=== Lesetext ===

Ich denke, dies ist in gewissem Sinn die Geschichte des Landes und um zu begreifen, warum das so sein könnte, mussß man sich wohl daran erinnern, dass - auch wenn Menschen hier seit 50 000 Jahren gelebt haben - erst die vor wesentlich kürzerer Zeit angekommenen Europäer eine Nation bildeten und eigentlich kamen sie nur, um eine Strafkolonie zu gründen. Das heißt, im 19. Jahrhundert bis in das 20. Jahrhundert hinein, in geringem Umfang sogar noch heute gibt es alle möglichen Narben und Fragen, die sich daraus ergeben. Eines ist der Sträflingsmakel und die viktorianische Frage, ob ein Land, das sich auf solche Menschen gründet, anständig sein kann. Und es gab sogar eine noch widerlichere Bezeichnung: Sträflingsbrut. Zumindest die Australier im 19. Jahrhundert machten sich große Sorgen um ihr Ansehen und ich vermute, auch um sich selbst - was sie denn nun wären. Ned Kelly jedenfalls ist eindeutig der Nachkomme eines Sträflings. Seine soziale Umgebung, diese merkwürdige ländliche Unterschicht, in der er lebte, war mit Ex-Sträflingen bevölkert.

===

* Aufgabenstellung *
Welche noch widerlichere Bezeichnung nennt der Lesetext über Australiens Sträflingsvergangenheit neben dem Sträflingsmakel?

=== Zeilenauszüge ===

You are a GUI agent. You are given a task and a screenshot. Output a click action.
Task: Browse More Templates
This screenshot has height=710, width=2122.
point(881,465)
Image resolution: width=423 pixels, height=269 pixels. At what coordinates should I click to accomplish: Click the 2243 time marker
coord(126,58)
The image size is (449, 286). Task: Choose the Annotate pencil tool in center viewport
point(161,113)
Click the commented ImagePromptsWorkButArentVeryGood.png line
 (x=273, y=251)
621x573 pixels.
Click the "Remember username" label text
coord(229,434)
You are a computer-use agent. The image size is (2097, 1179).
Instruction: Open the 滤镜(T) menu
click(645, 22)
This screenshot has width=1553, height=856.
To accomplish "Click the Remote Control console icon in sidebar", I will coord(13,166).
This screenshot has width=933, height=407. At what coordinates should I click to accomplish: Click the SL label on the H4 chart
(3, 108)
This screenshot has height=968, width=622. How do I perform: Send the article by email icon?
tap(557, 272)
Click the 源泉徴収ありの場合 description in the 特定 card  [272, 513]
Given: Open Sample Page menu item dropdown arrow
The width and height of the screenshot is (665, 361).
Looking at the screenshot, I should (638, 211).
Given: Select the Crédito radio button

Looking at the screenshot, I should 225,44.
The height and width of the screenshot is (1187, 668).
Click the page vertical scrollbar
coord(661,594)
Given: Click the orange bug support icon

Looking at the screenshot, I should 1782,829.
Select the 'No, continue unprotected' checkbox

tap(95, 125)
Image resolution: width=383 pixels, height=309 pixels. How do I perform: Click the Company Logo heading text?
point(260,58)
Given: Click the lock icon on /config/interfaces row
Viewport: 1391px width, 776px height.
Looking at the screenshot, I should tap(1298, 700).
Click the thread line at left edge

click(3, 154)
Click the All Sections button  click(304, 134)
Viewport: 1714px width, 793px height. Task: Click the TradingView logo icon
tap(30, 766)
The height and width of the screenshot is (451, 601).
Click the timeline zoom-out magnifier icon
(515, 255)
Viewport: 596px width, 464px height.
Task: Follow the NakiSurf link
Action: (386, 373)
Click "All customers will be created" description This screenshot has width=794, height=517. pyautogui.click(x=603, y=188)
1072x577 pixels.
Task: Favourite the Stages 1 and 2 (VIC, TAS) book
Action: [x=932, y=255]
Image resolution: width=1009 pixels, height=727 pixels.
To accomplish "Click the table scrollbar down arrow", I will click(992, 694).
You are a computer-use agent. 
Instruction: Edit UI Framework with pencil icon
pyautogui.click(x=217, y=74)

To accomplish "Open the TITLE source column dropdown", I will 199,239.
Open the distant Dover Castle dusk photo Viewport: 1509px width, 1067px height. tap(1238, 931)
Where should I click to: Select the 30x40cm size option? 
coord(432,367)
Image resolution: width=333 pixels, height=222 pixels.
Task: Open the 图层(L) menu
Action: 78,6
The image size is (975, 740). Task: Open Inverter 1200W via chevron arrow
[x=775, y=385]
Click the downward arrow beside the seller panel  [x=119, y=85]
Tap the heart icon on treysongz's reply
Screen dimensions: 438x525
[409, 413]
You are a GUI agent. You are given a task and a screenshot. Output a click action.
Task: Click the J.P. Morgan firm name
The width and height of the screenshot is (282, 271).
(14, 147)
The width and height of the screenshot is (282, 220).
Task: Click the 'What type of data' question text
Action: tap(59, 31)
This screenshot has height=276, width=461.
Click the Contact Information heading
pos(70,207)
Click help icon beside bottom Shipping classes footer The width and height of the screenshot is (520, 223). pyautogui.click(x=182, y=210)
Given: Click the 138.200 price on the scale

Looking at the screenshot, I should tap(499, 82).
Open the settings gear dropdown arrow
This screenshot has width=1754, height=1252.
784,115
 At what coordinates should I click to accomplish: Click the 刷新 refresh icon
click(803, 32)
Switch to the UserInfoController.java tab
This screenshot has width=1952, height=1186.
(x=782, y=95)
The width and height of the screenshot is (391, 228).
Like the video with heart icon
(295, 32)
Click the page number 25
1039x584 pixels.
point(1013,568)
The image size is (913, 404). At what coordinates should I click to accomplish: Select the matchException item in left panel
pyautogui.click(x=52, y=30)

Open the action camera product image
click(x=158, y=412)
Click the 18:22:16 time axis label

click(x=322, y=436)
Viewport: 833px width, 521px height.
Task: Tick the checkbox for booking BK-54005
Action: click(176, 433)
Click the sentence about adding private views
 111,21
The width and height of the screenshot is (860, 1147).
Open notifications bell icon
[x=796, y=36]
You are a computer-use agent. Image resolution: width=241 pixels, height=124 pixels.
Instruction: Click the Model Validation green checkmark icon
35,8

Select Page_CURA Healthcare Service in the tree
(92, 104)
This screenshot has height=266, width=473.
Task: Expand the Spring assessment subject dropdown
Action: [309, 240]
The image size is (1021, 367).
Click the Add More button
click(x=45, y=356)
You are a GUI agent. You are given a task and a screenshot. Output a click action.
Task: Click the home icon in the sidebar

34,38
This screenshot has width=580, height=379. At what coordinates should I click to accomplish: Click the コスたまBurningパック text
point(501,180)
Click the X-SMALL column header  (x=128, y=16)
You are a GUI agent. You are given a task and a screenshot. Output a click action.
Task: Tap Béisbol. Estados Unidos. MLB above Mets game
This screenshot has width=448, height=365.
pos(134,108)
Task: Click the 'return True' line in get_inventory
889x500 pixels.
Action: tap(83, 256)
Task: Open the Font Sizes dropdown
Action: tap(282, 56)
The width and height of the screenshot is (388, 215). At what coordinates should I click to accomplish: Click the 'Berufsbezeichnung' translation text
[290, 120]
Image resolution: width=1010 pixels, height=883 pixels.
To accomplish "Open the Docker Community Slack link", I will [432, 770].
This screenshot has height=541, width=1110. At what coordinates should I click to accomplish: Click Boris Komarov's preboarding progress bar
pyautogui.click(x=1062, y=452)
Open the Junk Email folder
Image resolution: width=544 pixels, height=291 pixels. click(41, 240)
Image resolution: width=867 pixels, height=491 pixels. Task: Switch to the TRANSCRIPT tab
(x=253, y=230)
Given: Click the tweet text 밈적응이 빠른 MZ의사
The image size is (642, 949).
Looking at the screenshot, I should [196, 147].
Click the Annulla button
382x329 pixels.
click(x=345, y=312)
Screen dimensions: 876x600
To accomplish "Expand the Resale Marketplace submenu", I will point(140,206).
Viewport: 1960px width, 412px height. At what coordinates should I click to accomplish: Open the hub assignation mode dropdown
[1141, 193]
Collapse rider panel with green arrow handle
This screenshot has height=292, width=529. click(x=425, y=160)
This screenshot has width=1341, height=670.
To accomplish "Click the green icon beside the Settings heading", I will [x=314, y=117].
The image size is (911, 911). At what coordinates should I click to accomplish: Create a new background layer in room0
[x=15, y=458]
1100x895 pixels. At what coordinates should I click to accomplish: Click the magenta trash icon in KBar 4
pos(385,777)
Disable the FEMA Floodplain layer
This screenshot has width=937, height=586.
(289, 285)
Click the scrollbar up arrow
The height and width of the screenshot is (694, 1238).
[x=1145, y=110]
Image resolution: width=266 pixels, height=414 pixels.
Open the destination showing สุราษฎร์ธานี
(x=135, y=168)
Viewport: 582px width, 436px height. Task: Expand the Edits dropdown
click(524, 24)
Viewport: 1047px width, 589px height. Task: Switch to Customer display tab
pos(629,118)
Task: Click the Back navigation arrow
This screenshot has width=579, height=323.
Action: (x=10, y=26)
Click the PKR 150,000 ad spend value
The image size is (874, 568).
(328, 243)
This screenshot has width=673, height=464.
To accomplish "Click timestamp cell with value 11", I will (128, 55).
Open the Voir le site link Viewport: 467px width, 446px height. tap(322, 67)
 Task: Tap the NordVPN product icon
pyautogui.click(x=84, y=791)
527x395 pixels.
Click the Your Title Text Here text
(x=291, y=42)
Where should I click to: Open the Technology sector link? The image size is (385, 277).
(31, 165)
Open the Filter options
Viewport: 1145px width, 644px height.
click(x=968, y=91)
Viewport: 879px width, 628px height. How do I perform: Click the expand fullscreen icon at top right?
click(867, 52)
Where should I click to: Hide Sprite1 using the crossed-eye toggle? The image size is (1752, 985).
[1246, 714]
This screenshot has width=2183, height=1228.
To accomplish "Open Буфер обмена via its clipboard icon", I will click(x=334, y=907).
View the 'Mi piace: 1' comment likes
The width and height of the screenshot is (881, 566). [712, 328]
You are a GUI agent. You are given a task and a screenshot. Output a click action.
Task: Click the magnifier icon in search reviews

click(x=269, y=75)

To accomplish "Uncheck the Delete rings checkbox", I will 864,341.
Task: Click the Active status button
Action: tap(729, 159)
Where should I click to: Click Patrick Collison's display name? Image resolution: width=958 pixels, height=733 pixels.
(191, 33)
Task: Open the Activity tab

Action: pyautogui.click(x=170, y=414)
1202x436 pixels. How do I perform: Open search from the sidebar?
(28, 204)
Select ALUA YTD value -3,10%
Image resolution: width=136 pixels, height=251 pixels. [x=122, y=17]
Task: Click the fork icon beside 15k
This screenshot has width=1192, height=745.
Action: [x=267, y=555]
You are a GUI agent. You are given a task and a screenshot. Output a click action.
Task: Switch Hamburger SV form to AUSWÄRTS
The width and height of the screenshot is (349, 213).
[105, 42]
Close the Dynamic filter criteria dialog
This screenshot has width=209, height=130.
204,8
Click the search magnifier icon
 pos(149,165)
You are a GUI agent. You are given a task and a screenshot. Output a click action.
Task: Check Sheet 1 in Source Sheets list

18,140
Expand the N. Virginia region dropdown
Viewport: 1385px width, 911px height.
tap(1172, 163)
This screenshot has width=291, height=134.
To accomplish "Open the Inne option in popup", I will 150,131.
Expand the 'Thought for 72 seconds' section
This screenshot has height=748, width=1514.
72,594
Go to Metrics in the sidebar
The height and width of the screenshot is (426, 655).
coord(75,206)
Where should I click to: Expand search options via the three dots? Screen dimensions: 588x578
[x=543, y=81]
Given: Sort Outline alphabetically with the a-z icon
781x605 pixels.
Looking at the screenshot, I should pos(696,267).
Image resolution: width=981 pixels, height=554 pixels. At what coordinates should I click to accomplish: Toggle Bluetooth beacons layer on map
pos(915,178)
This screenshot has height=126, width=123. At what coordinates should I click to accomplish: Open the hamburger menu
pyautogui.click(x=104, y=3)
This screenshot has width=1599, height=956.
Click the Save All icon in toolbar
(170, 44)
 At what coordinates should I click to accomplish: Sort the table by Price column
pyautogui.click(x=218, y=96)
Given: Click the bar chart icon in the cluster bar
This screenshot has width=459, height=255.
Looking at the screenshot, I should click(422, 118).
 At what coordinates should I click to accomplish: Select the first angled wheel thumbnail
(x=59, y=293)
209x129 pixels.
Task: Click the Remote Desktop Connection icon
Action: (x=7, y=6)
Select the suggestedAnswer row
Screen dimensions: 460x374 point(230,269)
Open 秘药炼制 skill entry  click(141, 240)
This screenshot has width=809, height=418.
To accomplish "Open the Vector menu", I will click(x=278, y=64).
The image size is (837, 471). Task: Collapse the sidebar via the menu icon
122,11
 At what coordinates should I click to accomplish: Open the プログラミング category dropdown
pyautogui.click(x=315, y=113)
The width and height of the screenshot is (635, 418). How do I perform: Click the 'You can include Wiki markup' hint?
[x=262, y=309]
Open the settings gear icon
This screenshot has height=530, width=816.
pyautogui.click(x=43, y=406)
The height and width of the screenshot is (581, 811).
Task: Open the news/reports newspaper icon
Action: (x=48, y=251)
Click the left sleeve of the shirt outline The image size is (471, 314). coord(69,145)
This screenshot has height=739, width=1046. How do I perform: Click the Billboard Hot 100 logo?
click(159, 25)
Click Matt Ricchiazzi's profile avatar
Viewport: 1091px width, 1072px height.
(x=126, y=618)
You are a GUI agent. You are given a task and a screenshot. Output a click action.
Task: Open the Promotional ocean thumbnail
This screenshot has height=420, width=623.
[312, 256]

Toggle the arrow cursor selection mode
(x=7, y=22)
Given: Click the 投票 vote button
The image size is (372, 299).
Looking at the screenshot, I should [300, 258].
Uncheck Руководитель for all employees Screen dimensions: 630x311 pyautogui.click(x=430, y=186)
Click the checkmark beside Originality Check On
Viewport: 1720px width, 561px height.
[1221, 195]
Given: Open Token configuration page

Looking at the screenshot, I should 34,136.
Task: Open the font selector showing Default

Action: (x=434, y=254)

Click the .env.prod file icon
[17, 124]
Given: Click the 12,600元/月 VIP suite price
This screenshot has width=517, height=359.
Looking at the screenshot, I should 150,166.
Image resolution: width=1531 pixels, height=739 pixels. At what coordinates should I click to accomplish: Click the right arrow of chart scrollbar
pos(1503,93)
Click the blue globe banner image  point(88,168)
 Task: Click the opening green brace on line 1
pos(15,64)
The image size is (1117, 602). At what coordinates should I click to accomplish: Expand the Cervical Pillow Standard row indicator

===

* Ausgabe *
Sträflingsbrut